Dans le cadre des PRIASAN, seront définis des filières agroalimentaires particulièrement stratégiques pour les femmes et leur statut économique, et qui bénéficieront d’appuis spécifiques.
- Axe stratégique n°3 : améliorer l’accès à l’alimentation, la nutrition et la résilience des populations vulnérables
Accroître les productions et améliorer le fonctionnement des marchés constituent deux dimensions fondamentales de la sécurité et de la souveraineté alimentaires. Mais l’insécurité alimentaire chronique en Afrique de l’Ouest s’explique avant tout par les difficultés d’accès à l’alimentation et par une combinaison de facteurs qui affectent le statut nutritionnel des enfants, des femmes enceintes et allaitantes, des personnes âgées. Ces difficultés tiennent (i) à la faiblesse des revenus (en milieu rural et urbain) ; (ii) à une dotation en capital (foncier et bétail principalement) insuffisants pour dégager suffisamment de produits autoconsommés par le ménage ou mis en marché ; (iii) aux disparités dans l’accès aux services sociaux de base (santé, éducation, accès à l’eau potable et à l’assainissement) en milieu rural, qui a des conséquences importantes sur la malnutrition, malgré les progrès importants réalisés depuis 15 ans. Enfin, les chocs successifs auxquels une part importante des populations rurales des zones sahéliennes et soudano-sahéliennes est soumise, provoquent des crises conjoncturelles majeures qui affectent les moyens d’existence des ménages les plus vulnérables et réduisent progressivement leurs capacités d’affronter les chocs ultérieurs.
Cet axe 3 traite par conséquent de ces dimensions de l’insécurité alimentaire et nutritionnelle, à la fois dans ses dimensions structurelle ou chronique et conjoncturelles.

# Consignes de travail
(1) Répondez à ces questions sur l'extrait sur la sécurité alimentaire :
(a) Quelles filières seront définies dans le cadre des PRIASAN ?
(b) Quelles sont les deux dimensions fondamentales de la sécurité et de la souveraineté alimentaires ?
(c) De quoi se compose principalement la dotation en capital jugée insuffisante ?
(2) Prolongez l'extrait sur la sécurité alimentaire au-delà de sa dernière phrase.
Les entrées qui suivent n'ont aucun rapport avec l'extrait sur la sécurité alimentaire.

# Lignes de données
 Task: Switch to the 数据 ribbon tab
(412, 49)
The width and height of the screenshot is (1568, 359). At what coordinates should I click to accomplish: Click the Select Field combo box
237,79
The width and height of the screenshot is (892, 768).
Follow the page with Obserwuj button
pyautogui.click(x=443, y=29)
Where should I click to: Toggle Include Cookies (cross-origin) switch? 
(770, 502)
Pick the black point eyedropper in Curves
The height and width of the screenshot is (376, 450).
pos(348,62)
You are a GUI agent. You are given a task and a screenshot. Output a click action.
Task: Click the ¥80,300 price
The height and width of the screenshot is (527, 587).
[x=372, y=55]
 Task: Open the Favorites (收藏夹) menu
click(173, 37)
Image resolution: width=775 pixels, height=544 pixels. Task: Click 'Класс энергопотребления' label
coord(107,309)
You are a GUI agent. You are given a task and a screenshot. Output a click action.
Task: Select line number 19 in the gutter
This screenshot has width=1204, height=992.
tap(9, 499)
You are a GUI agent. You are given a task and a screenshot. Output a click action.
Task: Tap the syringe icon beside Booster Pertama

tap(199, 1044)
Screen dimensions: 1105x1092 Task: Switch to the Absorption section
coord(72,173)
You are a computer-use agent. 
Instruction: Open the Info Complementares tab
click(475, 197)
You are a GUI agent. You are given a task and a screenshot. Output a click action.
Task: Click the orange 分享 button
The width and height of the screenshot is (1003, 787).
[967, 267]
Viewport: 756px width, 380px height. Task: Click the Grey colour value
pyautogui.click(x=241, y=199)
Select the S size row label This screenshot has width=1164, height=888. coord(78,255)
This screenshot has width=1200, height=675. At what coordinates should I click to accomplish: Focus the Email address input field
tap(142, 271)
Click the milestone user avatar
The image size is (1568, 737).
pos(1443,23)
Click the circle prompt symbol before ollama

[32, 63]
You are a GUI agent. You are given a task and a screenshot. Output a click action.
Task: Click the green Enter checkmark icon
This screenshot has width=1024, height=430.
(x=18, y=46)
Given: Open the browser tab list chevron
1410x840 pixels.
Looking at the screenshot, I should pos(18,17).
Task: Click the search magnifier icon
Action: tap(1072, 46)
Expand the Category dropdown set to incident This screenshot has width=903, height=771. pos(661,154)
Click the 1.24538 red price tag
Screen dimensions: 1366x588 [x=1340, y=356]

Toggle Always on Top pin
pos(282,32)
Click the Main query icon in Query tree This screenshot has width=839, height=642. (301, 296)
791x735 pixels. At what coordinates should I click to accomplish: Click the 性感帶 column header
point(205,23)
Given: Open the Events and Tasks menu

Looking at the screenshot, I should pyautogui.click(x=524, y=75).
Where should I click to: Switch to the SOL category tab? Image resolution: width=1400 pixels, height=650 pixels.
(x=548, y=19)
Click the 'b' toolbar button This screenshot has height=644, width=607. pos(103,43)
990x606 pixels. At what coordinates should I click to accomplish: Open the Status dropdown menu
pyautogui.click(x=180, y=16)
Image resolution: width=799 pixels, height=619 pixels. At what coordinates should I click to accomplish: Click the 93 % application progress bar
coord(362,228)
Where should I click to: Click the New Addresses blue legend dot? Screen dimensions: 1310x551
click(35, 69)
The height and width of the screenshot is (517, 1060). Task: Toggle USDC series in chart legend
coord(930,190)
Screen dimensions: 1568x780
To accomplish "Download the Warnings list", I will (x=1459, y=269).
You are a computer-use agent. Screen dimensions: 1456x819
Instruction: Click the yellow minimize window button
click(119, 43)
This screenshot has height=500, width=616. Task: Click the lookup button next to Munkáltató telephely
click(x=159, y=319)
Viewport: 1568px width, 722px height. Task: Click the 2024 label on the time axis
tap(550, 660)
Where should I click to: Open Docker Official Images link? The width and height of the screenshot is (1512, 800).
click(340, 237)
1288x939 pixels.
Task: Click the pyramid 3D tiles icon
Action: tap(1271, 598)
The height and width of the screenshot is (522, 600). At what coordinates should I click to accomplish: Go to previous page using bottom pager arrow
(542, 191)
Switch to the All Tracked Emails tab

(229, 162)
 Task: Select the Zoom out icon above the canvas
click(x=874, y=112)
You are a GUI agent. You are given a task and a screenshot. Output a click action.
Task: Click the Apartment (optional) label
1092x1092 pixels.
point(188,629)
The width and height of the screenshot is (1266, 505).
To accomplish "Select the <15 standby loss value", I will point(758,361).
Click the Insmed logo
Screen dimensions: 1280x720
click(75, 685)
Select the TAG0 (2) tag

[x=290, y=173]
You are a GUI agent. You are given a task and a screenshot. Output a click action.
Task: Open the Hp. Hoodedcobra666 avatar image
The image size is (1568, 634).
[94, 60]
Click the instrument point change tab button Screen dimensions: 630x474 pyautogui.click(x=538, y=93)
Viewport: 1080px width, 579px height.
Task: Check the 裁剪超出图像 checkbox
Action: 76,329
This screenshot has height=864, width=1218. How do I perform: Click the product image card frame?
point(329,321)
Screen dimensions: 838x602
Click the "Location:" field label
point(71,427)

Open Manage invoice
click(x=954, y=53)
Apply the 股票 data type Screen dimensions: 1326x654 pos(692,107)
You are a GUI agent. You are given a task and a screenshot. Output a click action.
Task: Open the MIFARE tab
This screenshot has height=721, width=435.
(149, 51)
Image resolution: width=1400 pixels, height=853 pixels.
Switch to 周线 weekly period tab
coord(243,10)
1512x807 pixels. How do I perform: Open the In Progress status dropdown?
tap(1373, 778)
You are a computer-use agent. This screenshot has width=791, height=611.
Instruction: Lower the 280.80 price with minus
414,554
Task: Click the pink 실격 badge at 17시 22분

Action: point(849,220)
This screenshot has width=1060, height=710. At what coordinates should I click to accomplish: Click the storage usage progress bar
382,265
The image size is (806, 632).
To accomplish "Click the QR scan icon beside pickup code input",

# Réponses aux exercices
(1)
(a) Des filières agroalimentaires particulièrement stratégiques pour les femmes et leur statut économique, qui bénéficieront d'appuis spécifiques.
(b) Accroître les productions et améliorer le fonctionnement des marchés.
(c) Du foncier et du bétail.

(2)
Ces préoccupations ont pris une part importante depuis la crise alimentaire de 2008, en particulier dans les pays sahéliens. Cependant il existe encore de fortes disparités entre les pays sur le plan de la capacité d’alerte et surtout de réponse aux crises. Les agences humanitaires internationales et les agences de développement sont très mobilisées sur ces enjeux et sur les innovations introduites dans la gestion des crises, avec d’importants problèmes de coordination des interventions et de pérennité des innovations expérimentées (notamment les transferts monétaires). Il existe par conséquent un besoin important d’appropriation par les Etats membres et de construction d’une capacité collective de l’Afrique de l’Ouest à affronter ces enjeux.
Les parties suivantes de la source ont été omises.